--- Reading text Enclosed Below ---
Design and construction
- Architect: Thomas Leverton

= Woodhall Park =

Historic house in Hertfordshire, England

Woodhall Park is a Grade I listed country house near Watton-at-Stone, Hertfordshire, England. The 18th century neo-classical building is set in a walled park in the Beane valley. It has been the home of Heath Mount School since the 1930s.

==History==
Thomas Rumbold, who was later made a baronet, acquired the Woodhall estate using the fortune he had made in India. One of his partners at Chittagong, Harry Verelst helped with the financing.
The estate and its manor house were originally home to the Butler or Boteler family.

The architect Thomas Leverton was commissioned by Rumbold to design a new house to replace the manor house on a nearby site. Rumbold became Governor of Madras in 1778 and made arrangements for work to continue on the house in his absence, payments being made from his account at Goslings Bank. Suffering from poor health, he returned to England in 1780. The East India Company, unhappy about the Second Anglo-Mysore War, dismissed him the following year. He continued to serve as a Member of Parliament until 1790.

When Rumbold died in 1791, he was, according to the Oxford Dictionary of National Biography, insolvent. Under the terms of his will, the property was sold to benefit the children of his second marriage. It was acquired by Paul Benfield, who extended the house. His architect is not known. Benfield, who has been described as "perhaps the most notorious of the nabobs", went bankrupt. The estate was bought by Samuel Smith in 1801.
--- End of Enclosed Reading text ---
Update the Woodhall Park text from the words "Design and construction" through "or Boteler family." by replacing "Chittagong" with "Calcutta", and give that part again. The dataset entries have nothing to do with this.
--- Stored data Enclosed Below ---
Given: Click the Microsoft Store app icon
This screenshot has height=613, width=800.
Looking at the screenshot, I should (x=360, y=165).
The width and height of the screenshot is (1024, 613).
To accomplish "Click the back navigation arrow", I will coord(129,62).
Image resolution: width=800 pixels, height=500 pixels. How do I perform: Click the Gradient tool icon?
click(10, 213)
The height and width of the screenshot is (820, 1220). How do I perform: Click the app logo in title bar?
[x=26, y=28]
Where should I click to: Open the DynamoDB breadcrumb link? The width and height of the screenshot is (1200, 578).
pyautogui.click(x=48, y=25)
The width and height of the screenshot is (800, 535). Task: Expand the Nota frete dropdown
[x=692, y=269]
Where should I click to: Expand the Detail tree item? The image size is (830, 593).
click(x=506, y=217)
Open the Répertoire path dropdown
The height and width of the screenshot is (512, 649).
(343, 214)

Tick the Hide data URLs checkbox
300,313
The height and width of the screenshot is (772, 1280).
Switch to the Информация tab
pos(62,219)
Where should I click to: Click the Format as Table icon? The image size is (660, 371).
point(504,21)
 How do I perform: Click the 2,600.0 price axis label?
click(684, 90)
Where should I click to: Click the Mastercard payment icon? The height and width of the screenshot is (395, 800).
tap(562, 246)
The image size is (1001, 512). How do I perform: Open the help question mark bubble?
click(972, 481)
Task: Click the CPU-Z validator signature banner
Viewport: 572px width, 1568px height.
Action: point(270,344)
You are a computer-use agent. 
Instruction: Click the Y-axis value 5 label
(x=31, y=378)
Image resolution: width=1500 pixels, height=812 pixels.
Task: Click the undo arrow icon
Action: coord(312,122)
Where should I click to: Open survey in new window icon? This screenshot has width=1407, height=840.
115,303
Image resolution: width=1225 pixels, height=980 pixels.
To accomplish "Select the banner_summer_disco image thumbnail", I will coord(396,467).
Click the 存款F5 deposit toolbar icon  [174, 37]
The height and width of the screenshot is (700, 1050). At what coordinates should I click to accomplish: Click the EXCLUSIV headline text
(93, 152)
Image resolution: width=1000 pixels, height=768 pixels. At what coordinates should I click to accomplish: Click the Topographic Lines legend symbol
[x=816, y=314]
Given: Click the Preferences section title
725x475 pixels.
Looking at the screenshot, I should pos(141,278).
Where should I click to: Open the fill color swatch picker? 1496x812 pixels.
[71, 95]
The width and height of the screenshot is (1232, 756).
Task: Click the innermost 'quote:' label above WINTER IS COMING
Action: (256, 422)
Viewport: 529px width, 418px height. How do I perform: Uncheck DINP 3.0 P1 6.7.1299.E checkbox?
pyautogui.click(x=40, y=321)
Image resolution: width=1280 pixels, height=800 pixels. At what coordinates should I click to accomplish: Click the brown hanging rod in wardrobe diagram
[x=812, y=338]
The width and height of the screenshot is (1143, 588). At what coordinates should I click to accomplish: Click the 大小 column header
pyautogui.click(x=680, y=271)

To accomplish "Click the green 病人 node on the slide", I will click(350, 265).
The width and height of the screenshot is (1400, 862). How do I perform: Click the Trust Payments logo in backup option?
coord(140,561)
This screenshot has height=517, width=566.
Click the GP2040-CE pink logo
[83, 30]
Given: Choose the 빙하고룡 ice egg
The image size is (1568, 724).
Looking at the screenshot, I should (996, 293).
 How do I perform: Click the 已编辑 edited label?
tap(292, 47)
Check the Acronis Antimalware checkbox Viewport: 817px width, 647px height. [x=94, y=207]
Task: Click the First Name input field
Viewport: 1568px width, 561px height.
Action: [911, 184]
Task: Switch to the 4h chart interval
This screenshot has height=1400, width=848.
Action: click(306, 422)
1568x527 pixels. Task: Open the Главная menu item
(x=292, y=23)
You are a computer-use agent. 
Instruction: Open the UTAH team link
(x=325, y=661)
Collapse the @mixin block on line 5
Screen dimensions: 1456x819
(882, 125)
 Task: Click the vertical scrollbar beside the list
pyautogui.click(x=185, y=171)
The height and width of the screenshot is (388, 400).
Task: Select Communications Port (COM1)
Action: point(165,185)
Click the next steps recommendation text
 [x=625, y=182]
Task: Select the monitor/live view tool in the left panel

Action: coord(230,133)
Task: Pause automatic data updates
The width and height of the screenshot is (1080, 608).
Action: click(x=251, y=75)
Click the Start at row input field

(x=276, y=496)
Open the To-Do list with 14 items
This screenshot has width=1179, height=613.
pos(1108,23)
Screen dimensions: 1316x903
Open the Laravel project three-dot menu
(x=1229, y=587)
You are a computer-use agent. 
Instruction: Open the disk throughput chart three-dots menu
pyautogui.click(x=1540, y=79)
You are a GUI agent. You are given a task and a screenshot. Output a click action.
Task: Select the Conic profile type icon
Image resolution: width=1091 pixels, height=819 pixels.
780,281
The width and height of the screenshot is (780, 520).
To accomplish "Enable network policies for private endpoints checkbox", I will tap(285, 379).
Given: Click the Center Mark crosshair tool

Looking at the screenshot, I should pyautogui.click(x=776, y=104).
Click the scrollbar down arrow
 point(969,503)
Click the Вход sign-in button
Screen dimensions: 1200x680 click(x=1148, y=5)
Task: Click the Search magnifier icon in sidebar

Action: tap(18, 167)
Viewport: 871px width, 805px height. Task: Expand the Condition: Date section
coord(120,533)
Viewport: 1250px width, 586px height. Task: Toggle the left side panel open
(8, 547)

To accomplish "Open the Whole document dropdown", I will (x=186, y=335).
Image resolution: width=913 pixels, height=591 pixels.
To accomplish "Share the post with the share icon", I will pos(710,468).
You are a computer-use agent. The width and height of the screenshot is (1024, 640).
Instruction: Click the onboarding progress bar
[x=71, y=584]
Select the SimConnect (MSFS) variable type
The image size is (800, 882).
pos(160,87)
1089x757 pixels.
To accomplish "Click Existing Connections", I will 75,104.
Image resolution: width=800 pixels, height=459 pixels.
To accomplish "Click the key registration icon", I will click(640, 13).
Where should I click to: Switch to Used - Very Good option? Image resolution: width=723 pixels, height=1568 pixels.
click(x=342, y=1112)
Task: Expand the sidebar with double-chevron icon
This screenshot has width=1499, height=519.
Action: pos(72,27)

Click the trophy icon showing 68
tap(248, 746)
--- End of Enclosed Stored data ---
Your response
Design and construction
- Architect: Thomas Leverton

= Woodhall Park =

Historic house in Hertfordshire, England

Woodhall Park is a Grade I listed country house near Watton-at-Stone, Hertfordshire, England. The 18th century neo-classical building is set in a walled park in the Beane valley. It has been the home of Heath Mount School since the 1930s.

==History==
Thomas Rumbold, who was later made a baronet, acquired the Woodhall estate using the fortune he had made in India. One of his partners at Calcutta, Harry Verelst helped with the financing.
The estate and its manor house were originally home to the Butler or Boteler family.